A very comfortable, open dining room. A very well tended restaurant with polished down-to-earth service, with well trained waitstaff capable of reciting briskly the ingredients that make a presented dish. Gracious, helpful staff.
A single rippling fresh oyster, chilled and bolstered with sharp vinaigrette. Beside it, gold and red beets, precisly cut into tiny dice, surround a half of a white beet, the vegetables, carried by a good pungent horseradish cream.
Veins of cabbage and radicchio add textural interest to a soft sticky polenta rounded by fondua (cream, eggs, cheese). Salty buttery cheesy flavours take the fruit of the caramelized pears well, along with a crispy garnish of sage leaves.

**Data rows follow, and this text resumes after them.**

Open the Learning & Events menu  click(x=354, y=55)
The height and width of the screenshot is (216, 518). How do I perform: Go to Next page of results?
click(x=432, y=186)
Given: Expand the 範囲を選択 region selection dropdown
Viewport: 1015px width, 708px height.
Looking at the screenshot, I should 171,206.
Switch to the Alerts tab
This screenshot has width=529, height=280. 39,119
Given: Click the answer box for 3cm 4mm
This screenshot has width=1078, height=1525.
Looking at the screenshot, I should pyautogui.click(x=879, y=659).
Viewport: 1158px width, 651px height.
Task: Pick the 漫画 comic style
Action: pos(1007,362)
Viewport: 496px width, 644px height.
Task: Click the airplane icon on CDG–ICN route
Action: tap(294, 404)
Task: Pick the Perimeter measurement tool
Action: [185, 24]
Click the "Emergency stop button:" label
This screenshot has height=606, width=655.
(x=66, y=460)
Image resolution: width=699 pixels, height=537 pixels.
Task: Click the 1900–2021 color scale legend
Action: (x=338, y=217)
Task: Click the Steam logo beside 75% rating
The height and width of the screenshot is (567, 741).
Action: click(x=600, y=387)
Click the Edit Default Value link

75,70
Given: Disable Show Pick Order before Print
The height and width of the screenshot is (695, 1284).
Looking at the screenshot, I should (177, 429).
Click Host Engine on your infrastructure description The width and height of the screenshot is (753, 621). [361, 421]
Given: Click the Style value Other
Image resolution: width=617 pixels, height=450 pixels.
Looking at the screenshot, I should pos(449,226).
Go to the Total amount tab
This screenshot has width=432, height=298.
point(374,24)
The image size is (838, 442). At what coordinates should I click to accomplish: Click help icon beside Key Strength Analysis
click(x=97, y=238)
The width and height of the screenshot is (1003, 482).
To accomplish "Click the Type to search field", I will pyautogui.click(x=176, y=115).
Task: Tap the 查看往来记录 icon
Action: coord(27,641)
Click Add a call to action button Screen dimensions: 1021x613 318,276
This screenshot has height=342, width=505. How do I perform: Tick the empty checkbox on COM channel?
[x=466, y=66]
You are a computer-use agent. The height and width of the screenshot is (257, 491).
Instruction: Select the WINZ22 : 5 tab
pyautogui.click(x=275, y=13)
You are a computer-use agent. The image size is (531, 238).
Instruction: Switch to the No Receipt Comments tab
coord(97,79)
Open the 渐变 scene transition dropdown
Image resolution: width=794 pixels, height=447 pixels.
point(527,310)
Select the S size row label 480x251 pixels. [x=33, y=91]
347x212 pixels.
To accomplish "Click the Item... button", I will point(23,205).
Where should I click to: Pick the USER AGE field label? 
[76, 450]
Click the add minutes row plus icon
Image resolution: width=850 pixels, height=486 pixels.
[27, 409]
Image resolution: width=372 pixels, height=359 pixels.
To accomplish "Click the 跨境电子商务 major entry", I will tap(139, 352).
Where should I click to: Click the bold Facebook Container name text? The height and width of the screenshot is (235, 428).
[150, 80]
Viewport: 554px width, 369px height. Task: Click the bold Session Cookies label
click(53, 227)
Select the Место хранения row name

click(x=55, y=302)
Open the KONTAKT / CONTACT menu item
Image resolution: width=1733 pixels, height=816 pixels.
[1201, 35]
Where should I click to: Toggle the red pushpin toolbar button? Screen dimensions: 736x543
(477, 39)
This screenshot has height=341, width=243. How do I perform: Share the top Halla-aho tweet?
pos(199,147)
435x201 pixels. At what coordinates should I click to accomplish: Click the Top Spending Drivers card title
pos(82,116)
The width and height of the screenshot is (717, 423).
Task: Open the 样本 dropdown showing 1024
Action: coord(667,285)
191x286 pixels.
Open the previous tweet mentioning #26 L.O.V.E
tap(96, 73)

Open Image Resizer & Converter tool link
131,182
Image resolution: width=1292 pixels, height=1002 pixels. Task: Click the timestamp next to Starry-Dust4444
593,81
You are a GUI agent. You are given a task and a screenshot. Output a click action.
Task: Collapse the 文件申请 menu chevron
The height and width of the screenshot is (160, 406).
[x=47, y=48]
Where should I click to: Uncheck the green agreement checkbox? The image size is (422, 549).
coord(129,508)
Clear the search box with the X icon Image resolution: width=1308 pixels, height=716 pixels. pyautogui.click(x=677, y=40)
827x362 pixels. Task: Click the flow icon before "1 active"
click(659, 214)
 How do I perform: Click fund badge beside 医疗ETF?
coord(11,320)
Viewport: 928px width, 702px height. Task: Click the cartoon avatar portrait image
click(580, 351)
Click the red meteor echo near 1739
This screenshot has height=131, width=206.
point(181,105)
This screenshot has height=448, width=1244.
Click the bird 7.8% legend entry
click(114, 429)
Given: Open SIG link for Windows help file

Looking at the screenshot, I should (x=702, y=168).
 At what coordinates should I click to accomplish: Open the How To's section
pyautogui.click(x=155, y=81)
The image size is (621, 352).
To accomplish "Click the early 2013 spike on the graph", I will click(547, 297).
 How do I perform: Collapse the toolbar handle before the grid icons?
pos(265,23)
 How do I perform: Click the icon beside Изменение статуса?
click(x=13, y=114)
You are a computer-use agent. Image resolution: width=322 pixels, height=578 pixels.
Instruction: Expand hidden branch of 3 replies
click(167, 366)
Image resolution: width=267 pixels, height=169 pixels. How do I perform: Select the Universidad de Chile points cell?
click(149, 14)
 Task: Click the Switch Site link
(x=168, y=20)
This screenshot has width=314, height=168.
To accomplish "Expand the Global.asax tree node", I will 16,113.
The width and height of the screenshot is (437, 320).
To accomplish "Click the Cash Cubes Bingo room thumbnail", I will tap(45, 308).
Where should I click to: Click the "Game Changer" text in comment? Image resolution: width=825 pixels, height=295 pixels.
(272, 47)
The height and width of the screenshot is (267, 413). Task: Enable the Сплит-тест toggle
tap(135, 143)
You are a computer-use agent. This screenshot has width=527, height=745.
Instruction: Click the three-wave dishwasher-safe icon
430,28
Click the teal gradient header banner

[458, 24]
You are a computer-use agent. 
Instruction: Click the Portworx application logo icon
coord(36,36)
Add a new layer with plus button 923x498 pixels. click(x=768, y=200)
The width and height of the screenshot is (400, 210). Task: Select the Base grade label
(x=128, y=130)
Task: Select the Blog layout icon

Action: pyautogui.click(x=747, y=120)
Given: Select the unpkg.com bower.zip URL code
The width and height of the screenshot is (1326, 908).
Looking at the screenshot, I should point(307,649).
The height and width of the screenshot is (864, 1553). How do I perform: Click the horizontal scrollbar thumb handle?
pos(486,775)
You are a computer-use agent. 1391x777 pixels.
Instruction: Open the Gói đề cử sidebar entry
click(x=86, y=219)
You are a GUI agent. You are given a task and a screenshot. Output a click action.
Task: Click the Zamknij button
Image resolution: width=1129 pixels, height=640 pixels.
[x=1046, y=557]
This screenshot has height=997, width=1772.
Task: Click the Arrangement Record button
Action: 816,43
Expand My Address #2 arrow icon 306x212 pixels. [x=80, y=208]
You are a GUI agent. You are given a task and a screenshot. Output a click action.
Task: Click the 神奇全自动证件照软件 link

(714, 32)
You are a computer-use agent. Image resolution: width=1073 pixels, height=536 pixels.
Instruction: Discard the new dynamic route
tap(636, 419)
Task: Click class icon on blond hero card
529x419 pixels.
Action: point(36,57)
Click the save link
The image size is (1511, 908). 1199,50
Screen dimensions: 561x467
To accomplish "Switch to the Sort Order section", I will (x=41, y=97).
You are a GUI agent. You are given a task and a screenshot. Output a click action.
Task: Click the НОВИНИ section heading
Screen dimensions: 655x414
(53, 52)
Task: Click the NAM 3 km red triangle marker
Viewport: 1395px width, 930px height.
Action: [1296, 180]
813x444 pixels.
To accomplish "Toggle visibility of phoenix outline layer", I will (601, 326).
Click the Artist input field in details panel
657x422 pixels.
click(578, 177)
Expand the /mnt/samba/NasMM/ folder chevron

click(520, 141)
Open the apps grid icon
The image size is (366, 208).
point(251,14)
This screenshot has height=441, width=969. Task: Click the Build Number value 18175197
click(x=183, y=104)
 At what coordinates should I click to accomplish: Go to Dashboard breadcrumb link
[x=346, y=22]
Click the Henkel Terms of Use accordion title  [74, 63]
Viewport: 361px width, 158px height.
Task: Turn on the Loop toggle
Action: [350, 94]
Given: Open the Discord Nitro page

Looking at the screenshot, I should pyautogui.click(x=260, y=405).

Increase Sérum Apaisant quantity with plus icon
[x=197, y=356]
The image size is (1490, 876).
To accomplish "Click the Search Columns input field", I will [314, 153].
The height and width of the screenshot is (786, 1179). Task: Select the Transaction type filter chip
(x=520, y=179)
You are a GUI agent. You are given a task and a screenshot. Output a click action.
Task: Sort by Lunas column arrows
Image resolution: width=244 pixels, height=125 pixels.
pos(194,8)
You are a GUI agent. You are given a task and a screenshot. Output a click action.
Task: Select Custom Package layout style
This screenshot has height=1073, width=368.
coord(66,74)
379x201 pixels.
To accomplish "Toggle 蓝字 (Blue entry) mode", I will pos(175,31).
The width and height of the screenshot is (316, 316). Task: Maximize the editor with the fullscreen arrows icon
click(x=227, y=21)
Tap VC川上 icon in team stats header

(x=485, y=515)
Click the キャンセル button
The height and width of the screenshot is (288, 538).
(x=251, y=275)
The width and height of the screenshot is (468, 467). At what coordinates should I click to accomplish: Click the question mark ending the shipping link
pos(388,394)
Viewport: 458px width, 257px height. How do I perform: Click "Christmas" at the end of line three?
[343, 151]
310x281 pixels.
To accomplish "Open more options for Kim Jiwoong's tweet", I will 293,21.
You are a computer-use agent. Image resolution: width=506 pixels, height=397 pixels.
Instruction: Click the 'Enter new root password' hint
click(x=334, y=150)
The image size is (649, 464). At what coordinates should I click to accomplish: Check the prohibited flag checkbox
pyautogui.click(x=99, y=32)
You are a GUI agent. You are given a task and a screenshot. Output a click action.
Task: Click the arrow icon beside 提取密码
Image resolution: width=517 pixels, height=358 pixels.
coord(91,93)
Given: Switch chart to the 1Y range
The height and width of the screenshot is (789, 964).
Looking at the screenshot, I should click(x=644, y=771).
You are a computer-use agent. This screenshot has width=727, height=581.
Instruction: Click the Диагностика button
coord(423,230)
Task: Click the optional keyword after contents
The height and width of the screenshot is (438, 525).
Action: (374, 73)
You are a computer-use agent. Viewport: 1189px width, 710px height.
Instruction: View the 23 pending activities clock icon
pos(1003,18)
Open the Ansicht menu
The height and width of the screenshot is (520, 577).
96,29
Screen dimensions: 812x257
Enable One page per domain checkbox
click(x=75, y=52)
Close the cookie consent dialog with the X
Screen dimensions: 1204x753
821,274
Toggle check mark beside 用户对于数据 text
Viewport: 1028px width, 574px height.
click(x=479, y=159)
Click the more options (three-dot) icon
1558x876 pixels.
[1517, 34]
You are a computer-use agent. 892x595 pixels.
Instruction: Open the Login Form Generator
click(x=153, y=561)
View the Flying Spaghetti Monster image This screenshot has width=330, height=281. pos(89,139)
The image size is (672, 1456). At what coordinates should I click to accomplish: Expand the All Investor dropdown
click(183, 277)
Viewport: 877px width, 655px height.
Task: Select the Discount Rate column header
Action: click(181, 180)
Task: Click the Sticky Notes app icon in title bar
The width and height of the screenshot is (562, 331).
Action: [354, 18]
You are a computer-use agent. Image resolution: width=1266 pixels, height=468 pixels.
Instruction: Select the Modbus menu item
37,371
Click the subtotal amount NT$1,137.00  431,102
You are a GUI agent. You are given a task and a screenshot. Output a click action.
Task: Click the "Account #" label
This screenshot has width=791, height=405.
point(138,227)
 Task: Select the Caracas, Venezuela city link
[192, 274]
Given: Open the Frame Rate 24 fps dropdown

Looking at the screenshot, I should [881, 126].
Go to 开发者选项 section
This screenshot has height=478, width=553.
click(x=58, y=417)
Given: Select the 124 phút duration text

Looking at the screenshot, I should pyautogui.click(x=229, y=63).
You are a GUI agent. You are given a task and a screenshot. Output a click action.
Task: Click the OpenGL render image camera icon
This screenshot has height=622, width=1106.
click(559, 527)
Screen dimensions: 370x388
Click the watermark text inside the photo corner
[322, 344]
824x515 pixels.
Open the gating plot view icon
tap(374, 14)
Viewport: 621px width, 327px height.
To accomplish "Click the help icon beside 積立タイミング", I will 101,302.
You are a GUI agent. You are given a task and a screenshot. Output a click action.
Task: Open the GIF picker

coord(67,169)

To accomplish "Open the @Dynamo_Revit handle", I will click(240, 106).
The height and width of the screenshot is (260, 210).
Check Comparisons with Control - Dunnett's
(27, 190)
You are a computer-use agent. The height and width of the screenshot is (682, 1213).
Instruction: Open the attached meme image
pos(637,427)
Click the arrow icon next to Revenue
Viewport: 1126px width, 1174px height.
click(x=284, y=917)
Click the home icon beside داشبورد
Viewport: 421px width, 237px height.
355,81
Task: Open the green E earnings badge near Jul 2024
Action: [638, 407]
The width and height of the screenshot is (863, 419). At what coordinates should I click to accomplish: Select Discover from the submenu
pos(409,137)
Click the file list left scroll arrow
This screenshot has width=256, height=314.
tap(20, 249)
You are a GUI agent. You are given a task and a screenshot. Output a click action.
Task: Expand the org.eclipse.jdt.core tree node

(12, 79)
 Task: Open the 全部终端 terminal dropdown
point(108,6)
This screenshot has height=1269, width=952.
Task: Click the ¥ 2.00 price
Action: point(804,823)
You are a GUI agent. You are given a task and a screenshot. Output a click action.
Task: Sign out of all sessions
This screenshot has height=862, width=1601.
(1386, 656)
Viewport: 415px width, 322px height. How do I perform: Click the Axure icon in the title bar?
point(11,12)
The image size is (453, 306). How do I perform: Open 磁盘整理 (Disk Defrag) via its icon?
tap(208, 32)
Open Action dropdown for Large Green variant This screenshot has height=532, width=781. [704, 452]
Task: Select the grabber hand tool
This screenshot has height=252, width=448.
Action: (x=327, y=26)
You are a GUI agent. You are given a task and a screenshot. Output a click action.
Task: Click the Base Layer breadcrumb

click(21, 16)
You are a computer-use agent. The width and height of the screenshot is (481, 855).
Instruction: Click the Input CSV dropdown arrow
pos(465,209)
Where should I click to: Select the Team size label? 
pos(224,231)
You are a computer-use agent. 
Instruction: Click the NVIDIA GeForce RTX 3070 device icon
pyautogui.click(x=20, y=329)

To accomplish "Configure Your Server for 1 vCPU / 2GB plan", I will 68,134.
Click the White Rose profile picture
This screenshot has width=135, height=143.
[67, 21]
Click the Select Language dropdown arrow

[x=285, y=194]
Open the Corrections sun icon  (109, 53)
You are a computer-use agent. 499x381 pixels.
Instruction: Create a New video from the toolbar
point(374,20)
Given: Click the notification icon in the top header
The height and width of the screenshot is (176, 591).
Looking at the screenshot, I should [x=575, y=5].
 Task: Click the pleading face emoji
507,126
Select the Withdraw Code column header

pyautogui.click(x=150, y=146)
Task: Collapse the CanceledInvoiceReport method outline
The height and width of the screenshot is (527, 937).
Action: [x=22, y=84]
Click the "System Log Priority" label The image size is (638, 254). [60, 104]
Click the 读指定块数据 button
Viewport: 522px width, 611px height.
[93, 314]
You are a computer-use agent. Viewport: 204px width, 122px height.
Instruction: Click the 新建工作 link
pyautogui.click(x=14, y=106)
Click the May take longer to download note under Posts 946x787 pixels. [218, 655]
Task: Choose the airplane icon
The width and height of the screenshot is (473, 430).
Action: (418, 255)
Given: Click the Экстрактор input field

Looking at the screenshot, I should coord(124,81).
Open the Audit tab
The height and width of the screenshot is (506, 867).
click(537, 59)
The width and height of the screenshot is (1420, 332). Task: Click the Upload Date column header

A bounty of scallops, lovely browned on one surface, just the right chewy resistance. Small leafed greens for contrast, little pieces of white salsify cut cleverly to resemble little scallops, a butter piece of leek beneath it all, and a nutty buttery sauce (brown butter?), laced with enough musky truffle oil to make a good impression.
Rosy venison, cut into medallions, in a rich sticky demi-glace. Earthy farrow and fruitty figs working nicely with the meat. A nice showpiece of a thin eggplant chip, more of a quick edible garnish than a real side.
Loved how the creamy coconut (and pineapple?) sorbet felt against the soft flopped down warm chocolate souffle cake. A pair of tasty sweet coconut macaroon.
A pricey good meal with excellent execution on classic flavour combinations. I wouldn't fault the exceptional cooking in any way, but not dying to go back for their tasting menu (above), given that there are cheaper tasting menus elsewhere that are comparable (Sage always comes to mind). But may be a good place to just order a la carte for heartwarming cooking.